START Extracted information
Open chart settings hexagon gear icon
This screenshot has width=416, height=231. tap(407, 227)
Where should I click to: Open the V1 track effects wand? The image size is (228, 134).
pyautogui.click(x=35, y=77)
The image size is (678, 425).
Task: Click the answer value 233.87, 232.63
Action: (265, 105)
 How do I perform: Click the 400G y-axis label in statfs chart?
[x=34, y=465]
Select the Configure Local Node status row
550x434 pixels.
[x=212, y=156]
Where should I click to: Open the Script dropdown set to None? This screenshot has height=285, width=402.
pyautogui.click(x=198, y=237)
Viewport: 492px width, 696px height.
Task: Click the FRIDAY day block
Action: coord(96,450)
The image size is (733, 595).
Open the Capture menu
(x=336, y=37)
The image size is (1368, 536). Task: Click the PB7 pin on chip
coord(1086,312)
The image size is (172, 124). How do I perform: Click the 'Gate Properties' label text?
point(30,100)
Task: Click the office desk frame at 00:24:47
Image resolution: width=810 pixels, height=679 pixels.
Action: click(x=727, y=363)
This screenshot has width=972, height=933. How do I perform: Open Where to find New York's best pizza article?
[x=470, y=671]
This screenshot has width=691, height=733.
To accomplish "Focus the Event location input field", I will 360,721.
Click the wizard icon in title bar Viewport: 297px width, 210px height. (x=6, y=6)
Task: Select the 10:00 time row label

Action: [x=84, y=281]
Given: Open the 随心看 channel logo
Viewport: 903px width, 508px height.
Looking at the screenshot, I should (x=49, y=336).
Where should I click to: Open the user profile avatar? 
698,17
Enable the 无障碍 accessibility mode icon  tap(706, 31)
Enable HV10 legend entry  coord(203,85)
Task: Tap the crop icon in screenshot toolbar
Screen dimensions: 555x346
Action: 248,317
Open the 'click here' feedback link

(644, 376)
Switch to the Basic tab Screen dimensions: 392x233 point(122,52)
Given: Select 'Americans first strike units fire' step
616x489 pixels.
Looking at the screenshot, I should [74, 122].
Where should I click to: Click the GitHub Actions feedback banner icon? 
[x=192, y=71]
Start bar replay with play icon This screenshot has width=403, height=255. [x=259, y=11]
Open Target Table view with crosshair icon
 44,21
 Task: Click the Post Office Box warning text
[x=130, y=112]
END Extracted information
● **What the exercise asks**: Retype every entry exactly.

● **Your solution**:
Open chart settings hexagon gear icon
This screenshot has width=416, height=231. tap(407, 227)
Where should I click to: Open the V1 track effects wand? The image size is (228, 134).
pyautogui.click(x=35, y=77)
The image size is (678, 425).
Task: Click the answer value 233.87, 232.63
Action: (265, 105)
 How do I perform: Click the 400G y-axis label in statfs chart?
[x=34, y=465]
Select the Configure Local Node status row
550x434 pixels.
[x=212, y=156]
Where should I click to: Open the Script dropdown set to None? This screenshot has height=285, width=402.
pyautogui.click(x=198, y=237)
Viewport: 492px width, 696px height.
Task: Click the FRIDAY day block
Action: coord(96,450)
The image size is (733, 595).
Open the Capture menu
(x=336, y=37)
The image size is (1368, 536). Task: Click the PB7 pin on chip
coord(1086,312)
The image size is (172, 124). How do I perform: Click the 'Gate Properties' label text?
point(30,100)
Task: Click the office desk frame at 00:24:47
Image resolution: width=810 pixels, height=679 pixels.
Action: click(x=727, y=363)
This screenshot has width=972, height=933. How do I perform: Open Where to find New York's best pizza article?
[x=470, y=671]
This screenshot has width=691, height=733.
To accomplish "Focus the Event location input field", I will 360,721.
Click the wizard icon in title bar Viewport: 297px width, 210px height. (x=6, y=6)
Task: Select the 10:00 time row label

Action: [x=84, y=281]
Given: Open the 随心看 channel logo
Viewport: 903px width, 508px height.
Looking at the screenshot, I should (x=49, y=336).
Where should I click to: Open the user profile avatar? 
698,17
Enable the 无障碍 accessibility mode icon  tap(706, 31)
Enable HV10 legend entry  coord(203,85)
Task: Tap the crop icon in screenshot toolbar
Screen dimensions: 555x346
Action: 248,317
Open the 'click here' feedback link

(644, 376)
Switch to the Basic tab Screen dimensions: 392x233 point(122,52)
Given: Select 'Americans first strike units fire' step
616x489 pixels.
Looking at the screenshot, I should [74, 122].
Where should I click to: Click the GitHub Actions feedback banner icon? 
[x=192, y=71]
Start bar replay with play icon This screenshot has width=403, height=255. [x=259, y=11]
Open Target Table view with crosshair icon
 44,21
 Task: Click the Post Office Box warning text
[x=130, y=112]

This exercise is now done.